Never content with one name where an evolving string of
them will do, this avatar morphed from Franklin Jones to Bubba Free John
to Da Love-Ananda, to Da, Adi-Da, and finally Ruchira Avatar Adi Da
Samraj. Rarely able to reside in one place for more than a few years,
Franklin up and left his faithless pseudo-disciples in a huff on
numerous occasions. Of course, some say he fled Marin County in order to
avoid more heat arising out of lawsuits against him by abused students,
but I think he just got in a snit. There was pace and staging to
Franklin's inner freak show. He managed to keep his devotees on pins and
needles about his dreams, his heart palpitations, his swoons, his
depressions, his crying jags, his decaying health, his mission to save
the world. They feared his judgments, the cruel accusation that they
were undermining his mission by failing to generate devotion, cash,
contacts, the things a messiah needs. How can you save a world that
doesn't want to be saved? The things a guru has to do with his own
hands! Are we out of Valium again?!
Yes, he confronted them about it! The slacking, the fake
devotion, the heel-dragging, the complete lack of concern for the fact
that there were FOUR BILLION PEOPLE on the earth who NEVER HEARD OF DA!

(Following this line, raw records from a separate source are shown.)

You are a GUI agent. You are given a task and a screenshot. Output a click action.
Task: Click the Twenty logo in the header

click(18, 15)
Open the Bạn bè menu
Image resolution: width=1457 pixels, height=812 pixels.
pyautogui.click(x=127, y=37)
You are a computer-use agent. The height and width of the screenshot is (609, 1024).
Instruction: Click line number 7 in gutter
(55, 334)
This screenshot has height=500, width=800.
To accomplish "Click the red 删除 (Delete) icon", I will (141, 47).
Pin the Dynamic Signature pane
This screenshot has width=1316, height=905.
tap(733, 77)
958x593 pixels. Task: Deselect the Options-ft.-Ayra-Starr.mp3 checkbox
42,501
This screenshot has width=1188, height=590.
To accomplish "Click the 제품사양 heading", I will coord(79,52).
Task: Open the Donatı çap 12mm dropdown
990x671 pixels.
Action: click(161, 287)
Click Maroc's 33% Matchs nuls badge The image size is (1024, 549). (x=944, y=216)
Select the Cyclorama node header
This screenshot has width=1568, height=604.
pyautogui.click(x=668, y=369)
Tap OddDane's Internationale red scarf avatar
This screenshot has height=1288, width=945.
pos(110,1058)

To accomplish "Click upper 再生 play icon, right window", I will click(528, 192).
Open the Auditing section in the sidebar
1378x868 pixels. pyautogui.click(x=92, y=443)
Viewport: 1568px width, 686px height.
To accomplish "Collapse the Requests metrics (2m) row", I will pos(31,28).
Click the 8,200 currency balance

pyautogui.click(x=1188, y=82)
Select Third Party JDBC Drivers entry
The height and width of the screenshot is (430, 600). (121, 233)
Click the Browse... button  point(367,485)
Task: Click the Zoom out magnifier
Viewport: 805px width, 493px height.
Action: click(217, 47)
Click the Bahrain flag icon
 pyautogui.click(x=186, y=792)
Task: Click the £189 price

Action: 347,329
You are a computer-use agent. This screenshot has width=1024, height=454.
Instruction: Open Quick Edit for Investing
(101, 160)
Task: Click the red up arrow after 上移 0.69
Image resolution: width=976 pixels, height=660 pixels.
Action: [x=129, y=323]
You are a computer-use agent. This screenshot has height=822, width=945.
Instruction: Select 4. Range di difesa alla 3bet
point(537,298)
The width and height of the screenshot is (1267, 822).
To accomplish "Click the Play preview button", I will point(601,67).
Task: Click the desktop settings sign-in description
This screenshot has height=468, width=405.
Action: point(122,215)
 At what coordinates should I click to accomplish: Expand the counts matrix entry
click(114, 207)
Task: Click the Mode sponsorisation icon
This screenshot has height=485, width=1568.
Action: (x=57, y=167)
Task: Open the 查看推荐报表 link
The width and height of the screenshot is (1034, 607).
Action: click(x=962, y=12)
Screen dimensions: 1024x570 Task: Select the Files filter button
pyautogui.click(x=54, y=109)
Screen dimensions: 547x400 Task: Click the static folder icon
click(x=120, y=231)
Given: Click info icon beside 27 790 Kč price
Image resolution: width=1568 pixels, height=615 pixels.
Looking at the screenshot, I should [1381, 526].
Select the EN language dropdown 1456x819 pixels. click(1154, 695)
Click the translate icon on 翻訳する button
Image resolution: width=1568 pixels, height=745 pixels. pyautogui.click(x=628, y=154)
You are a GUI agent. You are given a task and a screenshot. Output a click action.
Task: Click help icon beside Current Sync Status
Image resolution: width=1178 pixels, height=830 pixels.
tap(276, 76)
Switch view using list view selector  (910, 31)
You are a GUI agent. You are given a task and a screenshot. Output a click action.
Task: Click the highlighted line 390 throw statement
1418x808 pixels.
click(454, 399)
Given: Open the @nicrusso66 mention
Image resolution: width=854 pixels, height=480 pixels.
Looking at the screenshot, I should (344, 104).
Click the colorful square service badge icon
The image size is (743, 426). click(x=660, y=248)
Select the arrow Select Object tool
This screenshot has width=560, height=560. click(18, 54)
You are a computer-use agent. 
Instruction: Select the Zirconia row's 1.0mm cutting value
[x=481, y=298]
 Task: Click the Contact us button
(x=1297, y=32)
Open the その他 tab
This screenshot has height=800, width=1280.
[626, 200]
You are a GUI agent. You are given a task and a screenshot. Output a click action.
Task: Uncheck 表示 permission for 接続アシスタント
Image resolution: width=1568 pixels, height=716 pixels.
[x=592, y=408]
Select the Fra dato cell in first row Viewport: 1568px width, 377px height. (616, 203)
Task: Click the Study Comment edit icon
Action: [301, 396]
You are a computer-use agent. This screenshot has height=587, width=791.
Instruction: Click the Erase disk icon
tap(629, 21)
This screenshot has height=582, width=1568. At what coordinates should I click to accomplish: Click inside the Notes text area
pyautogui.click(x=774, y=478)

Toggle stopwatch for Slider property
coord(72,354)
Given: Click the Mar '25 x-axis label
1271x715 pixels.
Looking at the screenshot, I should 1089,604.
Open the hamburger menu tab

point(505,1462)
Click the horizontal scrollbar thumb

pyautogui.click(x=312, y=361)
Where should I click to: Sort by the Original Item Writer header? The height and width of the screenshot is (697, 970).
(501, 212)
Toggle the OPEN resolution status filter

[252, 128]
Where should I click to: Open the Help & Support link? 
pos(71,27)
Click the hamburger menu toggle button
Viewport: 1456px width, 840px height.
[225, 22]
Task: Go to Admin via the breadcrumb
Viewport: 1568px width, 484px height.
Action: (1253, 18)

WAITING! HE REMINDED THEM: THIS IS INCARNATION THEY ARE WAITING FOR,
BUT DA'S DISCIPLES are SLACKING! Back in the mid-eighties, when they
first moved to Fiji, Franklin told them, he would MAKE HIS MOVE! Well,
he did! But did they? Nooooooo. They just sat there with their
simpy devoted faces and LET HIM DOWN!
It was true. Da was God, the baby God. Sitting in a
diaper full of shit, screaming for somebody to wipe his butt. Waving his
rattle-sceptre, screaming for food, comfort, adulation. His disciples
did their job. They adored him and shut him up. They did it in shifts
until he died. That was the task his devotees took on, and as Da was
their witness, they fulfilled it.
Epilogue
On November
27, 2008, Franklin Jones was working on an art installation of massive
painted aluminum constructions. Inflated estimations of the artistic
heft of his output had already been floated, and so it appeared that Adi
Da was about to enter his Warhol phase. With the international art
market tanking, his entry into the field was well-timed, since artists
able to fund their own shows and grease the publicity machinery that
sustains buzz and prices are a rarity, and good reviews could be bought
cheaply. Then Time, that wounds all heels, pulled its rug smoothly out
from under the feet of the man, and at the age of 69, the bullshit
ceased to flow. At least from the mouth of Adi Da himself, which had
ceased to produce words about the same time as his heart stopped
beating. His devotees, of course, had just begun. Using the Internet,
they began proclaiming on his behalf:
As devotees know, Beloved Bhagavan Adi Da Samraj is a
Divine Yogi. There is a long history of such beings having very
unconventional “death events” or moments in their lives. We have seen
this in Beloved Bhagavan’s Case in many circumstances in the past -- the Ruchira Dham or Lopez Island Event, and the Divine Emergence, as merely
two of them. Certainly it is the hope of this moment, as we write, that
Beloved Bhagavan will Re-Enter His Body and begin a new Phase of His
Work. It is our hope and intention that He will Re-Animate the Body and
wake up.
Franklin Jones, being merely human, did not “wake up”
from his heart attack. But those who had known and loved him consoled
themselves on a website dedicated to his memory by posting audio
recordings with a focus on the following message:
That Adi Da will always be eternally present, and
furthermore, that He has provided us with all the means necessary to
locate Him, making His Presence forever available to us.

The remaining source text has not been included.